The researchers found that on average artificial pancreases were better at keeping patients in the sweet zone between dangerous high and low blood glucose levels. All up, people using the units experienced an extra two-and-a-half hours every day in the normal glucose range compared to those using manual testing and injections.
Bekiari and her colleagues found that the benefits of the artificial units were most pronounced at night – when blood glucose levels can change during sleep. They also report that the results were strong across all devices and dosages tested, including in studies involving people in normal living conditions, without external supervision. They noted the “convenience and ease of use of artificial pancreas systems”.

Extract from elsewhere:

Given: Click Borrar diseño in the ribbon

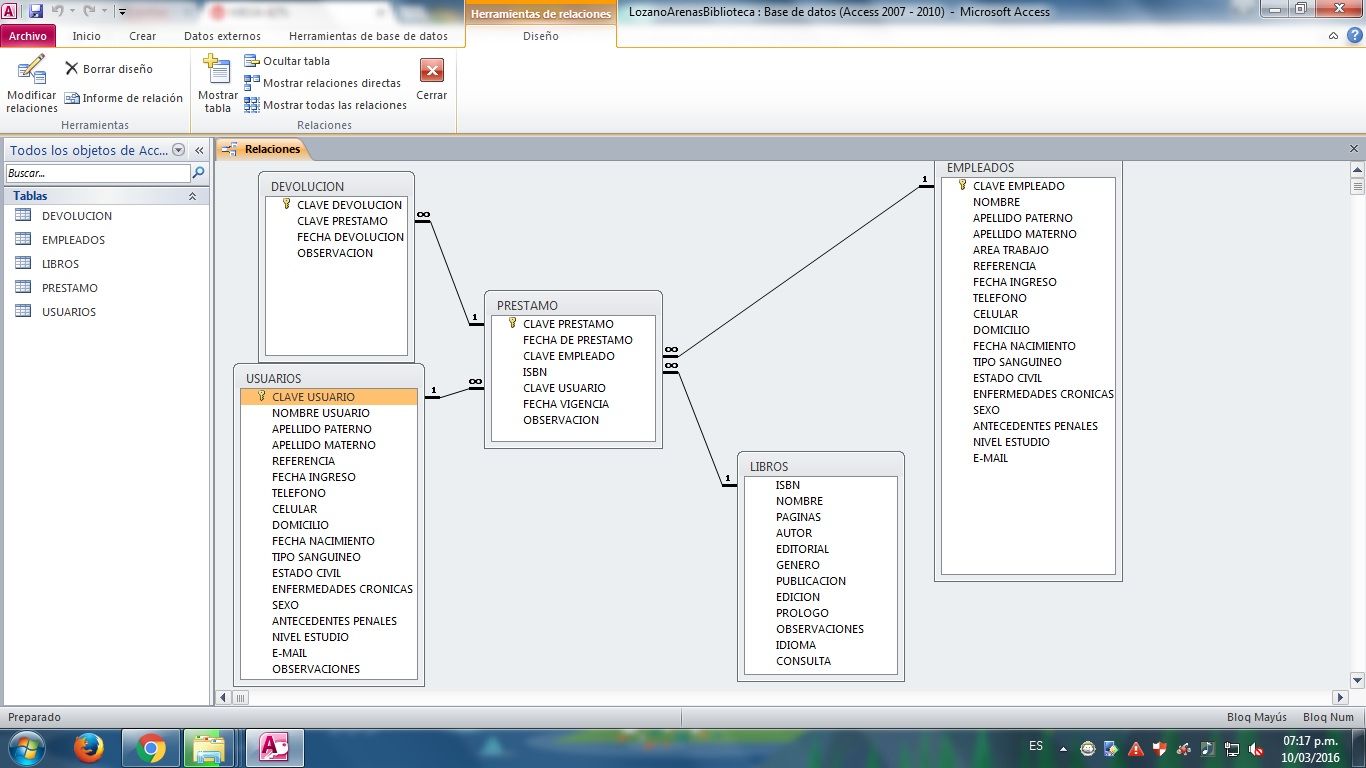Looking at the screenshot, I should [x=109, y=69].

However, the researchers also sounded a note of warning, noting that many of the trials in the review ran only for short periods of time and were designed to test for safety rather than long-term efficacy.
Although the initial findings suggest the pancreas units deliver much better outcomes in the treatment of type 1 diabetes, the scientists concluded with a call for more, and more rigorous, trials, to confirm the findings and better assess the cost-effectiveness of the units.
The conclusion is echoed by Waugh and his colleagues, particularly in the context of making the devices more easily available and affordable.
“Closed loop systems have much to offer,” they write, “but we need better evidence to convince policy makers faced with increasing demands and scarce resources.”